# Question on neutral sharing



## telsa (May 22, 2015)

Bring in a j-man electrician. You're dealing with a hair-ball. 

Your position is to REPAIR and maintain not engage in electrical reconstruction of an antique build.


----------



## MechanicalDVR (Dec 29, 2007)

Welcome aboard @Jpasco!

I'm sure you are very concerned with all of this and while I think you should bring it up to your supervisor 'if it ain't broke don't fix it'.

If it was going to blow it would have happened a long while back. 
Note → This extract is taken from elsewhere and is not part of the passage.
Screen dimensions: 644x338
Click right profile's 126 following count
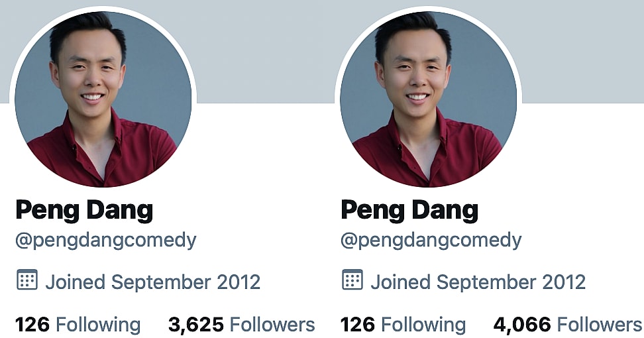tap(358, 325)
Love to know what place this is because i recall a SUNY dorm building I did some alarm work in that had some "in home fixes" by former maintenance staffing.

Enjoy your ride here bro!


----------



## Jpasco (Aug 13, 2019)

ha....this work was supposedly done by a contract electrician in the 80s.....out of a nearby IBEW local. ...there are many cob artist around including long time j...men....ive worked with a few over 20 years. knowing how to fix it isn’t really my question, my question is it a code violation if so which section did you find it in and is it important enough to fix while i am already removing every single light anyway....


----------



## Spark Master (Jul 3, 2012)

The neutral must be run in the same conduit, or path as the hots.
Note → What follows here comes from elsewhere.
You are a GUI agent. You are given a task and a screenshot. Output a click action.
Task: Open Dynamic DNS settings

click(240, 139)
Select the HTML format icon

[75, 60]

I have seen 1 where someone ran the neutral in a separate EMT from the phase conductors. I'm sure it's still there... and working.


----------



## John Valdes (May 17, 2007)

telsa said:


> Bring in a j-man electrician. You're dealing with a hair-ball.
> 
> Your position is to REPAIR and maintain not engage in electrical reconstruction of an antique build.


You have never worked as a maintenance electrician in the south. We do it all down here.
Run conduit. Pull wire. Wire new additions along with the equipment and the processes. And the occasional plugged up toilet.


----------



## gpop (May 14, 2018)

You need to sketch the wiring diagram and post it.

It was common for 1 neutral to be used by 2 different breakers on lights as some are switched while others stay on all the time. Back in the 80's it wouldn't have been a problem to have the breakers in 2 different sub panels (or split buss) especially as one is technically a transfer switch panel (all neutrals would have been joined before the meter).

Unless you understand how it was done and the thought behind it (how did they size the neutrals) then you could make a real mess thinking you are doing a upgrade. 

With LED lights and a good plan theirs probably no need to worry about load shedding some of the light.


----------